* Problem requirements:
Transcribe the portion of the passage on how Sound Sense began that lies between "Sound Sense was" and "traditional school environment.", inclusive.

* Supplied text:
Sound Sense was created out of a cross-country connection between a mom and an audiologist. In 2012, Kate Lynn had an online discussion with Dr. Rachel “Rae” Stout about her pre-teen daughter and her difficulties with academics, particularly those that required reading, writing, and listening. Following an ongoing battle with her local public schools and their lack of resources, Kate Lynn had recently transitioned her daughter to homeschool and, due to her daughter’s difficulties with communication, she was concerned about her daughter’s ability to ever succeed in a more traditional school environment.

Kate had been looking to have her daughter evaluated for possible Auditory Processing Disorder (APD), but had been unable to find any local resources. Dr. Rae, then on maternity leave with her firstborn son, suggested that Kate bring her daughter from the Southwestern U.S. to Washington, D.C. to be evaluated for APD. She also suggested that Kate consider the possibility of using “low-gain hearing aids” in her daughter’s treatment.

* Stored data:
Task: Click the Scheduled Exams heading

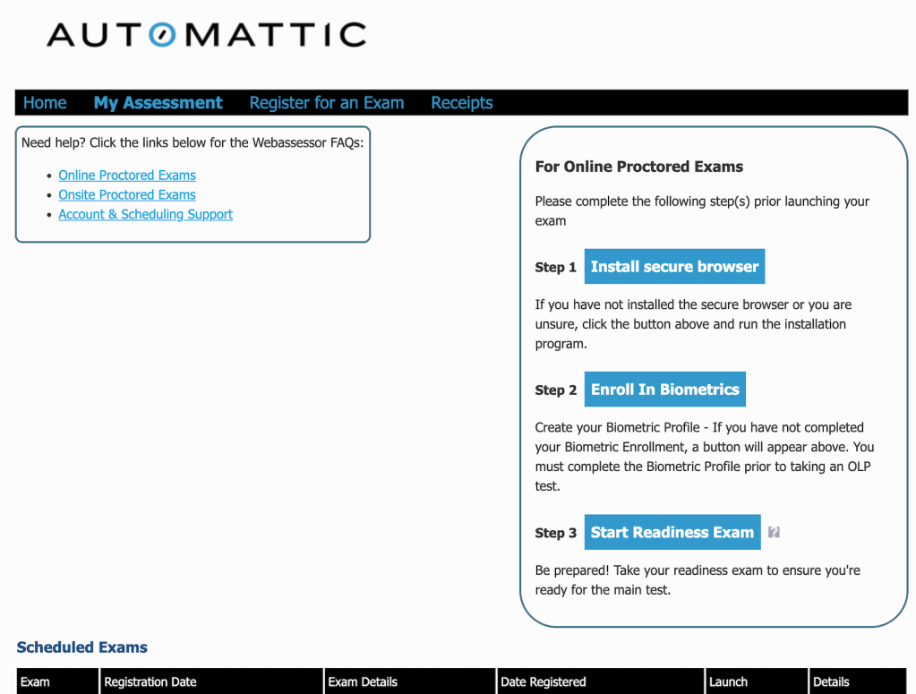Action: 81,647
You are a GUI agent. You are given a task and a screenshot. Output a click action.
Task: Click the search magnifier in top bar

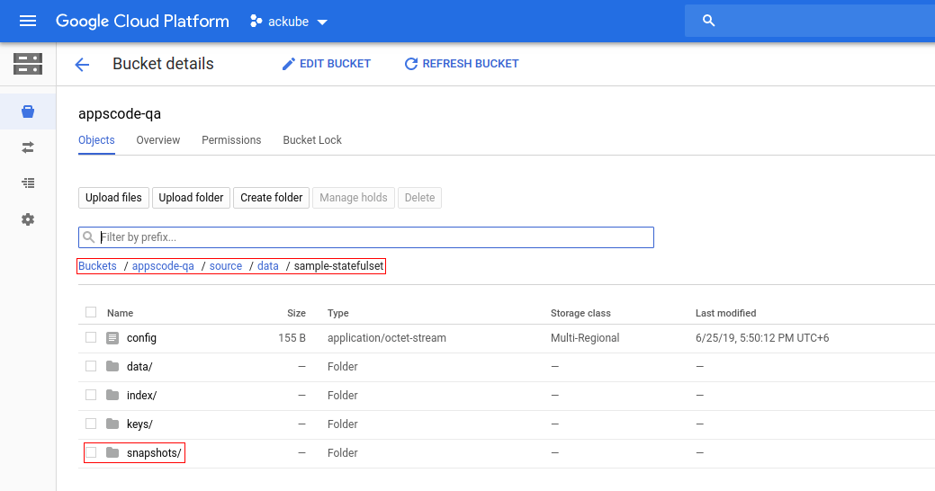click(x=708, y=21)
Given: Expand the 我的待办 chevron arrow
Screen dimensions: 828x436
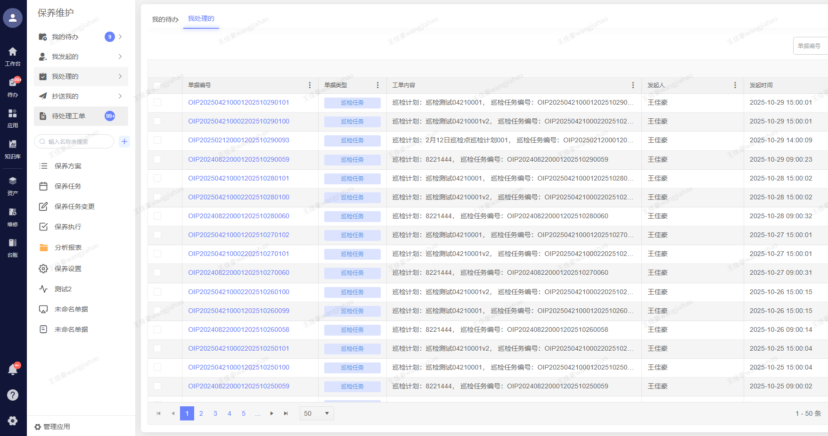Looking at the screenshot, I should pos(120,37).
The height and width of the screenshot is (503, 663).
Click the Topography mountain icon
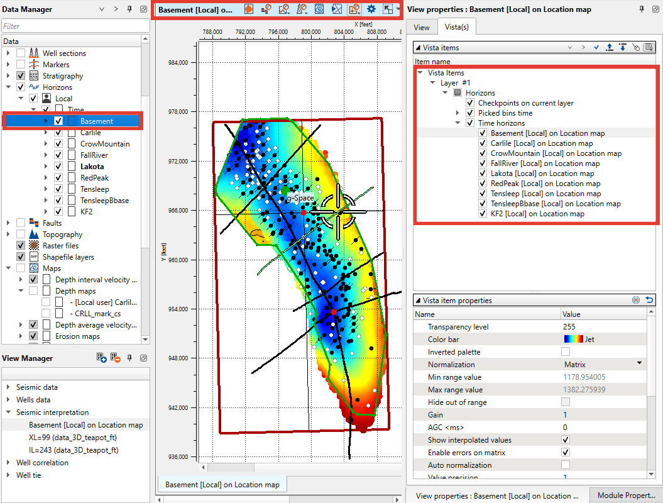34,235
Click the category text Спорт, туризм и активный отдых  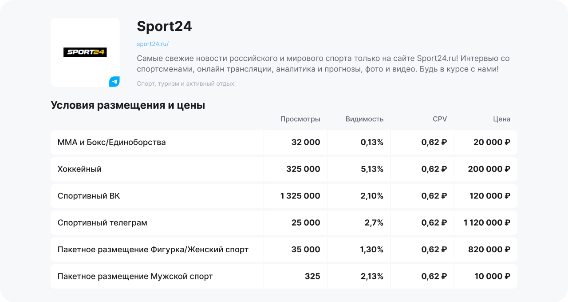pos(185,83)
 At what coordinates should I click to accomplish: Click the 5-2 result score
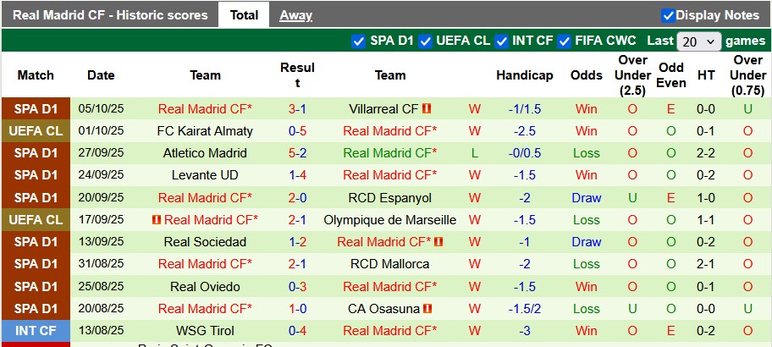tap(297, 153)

* Expected answer:
Sound Sense was created out of a cross-country connection between a mom and an audiologist. In 2012, Kate Lynn had an online discussion with Dr. Rachel “Rae” Stout about her pre-teen daughter and her difficulties with academics, particularly those that required reading, writing, and listening. Following an ongoing battle with her local public schools and their lack of resources, Kate Lynn had recently transitioned her daughter to homeschool and, due to her daughter’s difficulties with communication, she was concerned about her daughter’s ability to ever succeed in a more traditional school environment.